Word and element locating data
++++++++++++++++++++
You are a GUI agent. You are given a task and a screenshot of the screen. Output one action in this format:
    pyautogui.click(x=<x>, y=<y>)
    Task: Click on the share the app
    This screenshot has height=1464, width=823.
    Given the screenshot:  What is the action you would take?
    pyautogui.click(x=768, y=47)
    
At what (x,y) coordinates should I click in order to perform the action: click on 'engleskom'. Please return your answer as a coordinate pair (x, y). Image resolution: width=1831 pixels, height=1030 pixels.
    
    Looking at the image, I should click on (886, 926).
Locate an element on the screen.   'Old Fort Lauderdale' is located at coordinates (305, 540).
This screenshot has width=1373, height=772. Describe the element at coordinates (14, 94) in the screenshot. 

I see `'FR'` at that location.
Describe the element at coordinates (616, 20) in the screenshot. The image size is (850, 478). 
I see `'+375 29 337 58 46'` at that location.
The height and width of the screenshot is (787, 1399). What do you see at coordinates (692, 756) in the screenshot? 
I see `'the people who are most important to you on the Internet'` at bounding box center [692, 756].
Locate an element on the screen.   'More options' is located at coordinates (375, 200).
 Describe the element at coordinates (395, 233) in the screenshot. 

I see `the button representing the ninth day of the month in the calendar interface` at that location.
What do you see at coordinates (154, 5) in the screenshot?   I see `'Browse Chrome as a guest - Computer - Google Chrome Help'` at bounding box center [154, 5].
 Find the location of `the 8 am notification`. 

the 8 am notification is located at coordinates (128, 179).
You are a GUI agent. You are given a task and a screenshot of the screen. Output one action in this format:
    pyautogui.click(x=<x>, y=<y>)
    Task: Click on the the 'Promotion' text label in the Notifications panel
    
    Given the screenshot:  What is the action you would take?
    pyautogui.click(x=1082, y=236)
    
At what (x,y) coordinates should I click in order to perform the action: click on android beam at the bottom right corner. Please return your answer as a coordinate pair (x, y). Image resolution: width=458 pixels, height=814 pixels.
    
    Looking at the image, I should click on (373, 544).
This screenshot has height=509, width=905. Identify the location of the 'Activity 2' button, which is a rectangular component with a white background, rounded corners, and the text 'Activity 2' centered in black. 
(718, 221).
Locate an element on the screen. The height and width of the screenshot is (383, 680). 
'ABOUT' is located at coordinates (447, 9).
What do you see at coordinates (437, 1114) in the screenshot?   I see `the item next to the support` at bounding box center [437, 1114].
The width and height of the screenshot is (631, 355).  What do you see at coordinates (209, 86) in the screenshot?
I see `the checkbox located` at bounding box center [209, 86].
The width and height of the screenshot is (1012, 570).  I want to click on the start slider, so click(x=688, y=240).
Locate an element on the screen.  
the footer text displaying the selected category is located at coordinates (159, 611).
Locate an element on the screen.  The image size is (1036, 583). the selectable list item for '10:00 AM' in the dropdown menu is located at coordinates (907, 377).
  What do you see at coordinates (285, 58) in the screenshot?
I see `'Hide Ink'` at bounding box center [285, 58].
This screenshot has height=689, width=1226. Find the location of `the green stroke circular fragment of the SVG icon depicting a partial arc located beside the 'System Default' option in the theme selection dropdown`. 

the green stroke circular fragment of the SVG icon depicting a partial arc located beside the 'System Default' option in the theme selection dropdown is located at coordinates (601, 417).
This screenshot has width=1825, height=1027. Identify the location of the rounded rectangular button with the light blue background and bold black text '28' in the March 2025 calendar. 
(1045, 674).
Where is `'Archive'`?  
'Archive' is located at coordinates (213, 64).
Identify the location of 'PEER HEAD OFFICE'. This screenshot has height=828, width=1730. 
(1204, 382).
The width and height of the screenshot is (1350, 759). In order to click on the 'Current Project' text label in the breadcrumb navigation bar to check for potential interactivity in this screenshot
++++++++++++++++++++
Given request
Reproduce everything from the line containing "The height and width of the screenshot is (787, 1399)." down to the line containing "the 8 am notification is", substituting "capture" for each "screenshot" and leaving all else unchanged.

Completed exercise
The height and width of the capture is (787, 1399). What do you see at coordinates (692, 756) in the capture? 
I see `'the people who are most important to you on the Internet'` at bounding box center [692, 756].
Locate an element on the screen.   'More options' is located at coordinates (375, 200).
 Describe the element at coordinates (395, 233) in the capture. 

I see `the button representing the ninth day of the month in the calendar interface` at that location.
What do you see at coordinates (154, 5) in the capture?   I see `'Browse Chrome as a guest - Computer - Google Chrome Help'` at bounding box center [154, 5].
 Find the location of `the 8 am notification`. 

the 8 am notification is located at coordinates (128, 179).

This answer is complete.